Neural Comput. 2009 Feb;21(2):301-39. doi: 10.1162/neco.2008.08-07-593.
The ability to adapt behavior to maximize reward as a result of interactions with the environment is crucial for the survival of any higher organism. In the framework of reinforcement learning, temporal-difference learning algorithms provide an effective strategy for such goal-directed adaptation, but it is unclear to what extent these algorithms are compatible with neural computation.

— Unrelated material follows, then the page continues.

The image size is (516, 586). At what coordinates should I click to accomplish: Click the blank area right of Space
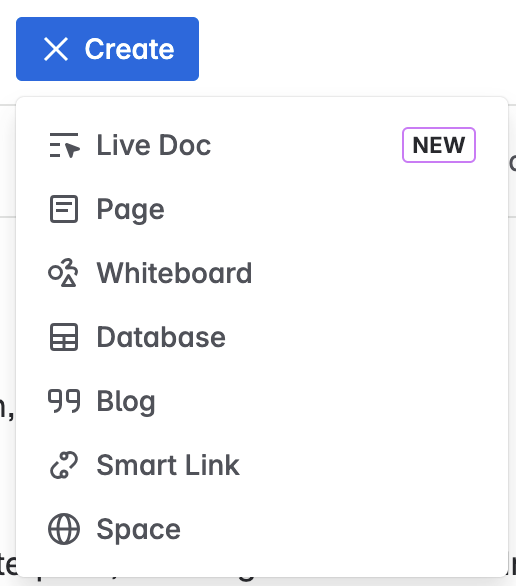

In this article, we present a spiking neural network model that implements actor-critic temporal-difference learning by combining local plasticity rules with a global reward signal. The network is capable of solving a nontrivial gridworld task with sparse rewards. We derive a quantitative mapping of plasticity parameters and synaptic weights to the corresponding variables in the standard algorithmic formulation and demonstrate that the network learns with a similar speed to its discrete time counterpart and attains the same equilibrium performance.
由于与环境的相互作用而使行为适应以最大化奖励的能力对于任何高等生物的生存至关重要。在强化学习框架中,时间差分学习算法为这种目标导向的适应提供了一种有效策略,但尚不清楚这些算法在多大程度上与神经计算兼容。在本文中,我们提出了一种脉冲神经网络模型,该模型通过将局部可塑性规则与全局奖励信号相结合来实现行为-评判时间差分学习。该网络能够解决具有稀疏奖励的非平凡网格世界任务。我们推导了可塑性参数和突触权重与标准算法公式中相应变量的定量映射,并证明该网络的学习速度与其离散时间对应物相似,且达到相同的平衡性能。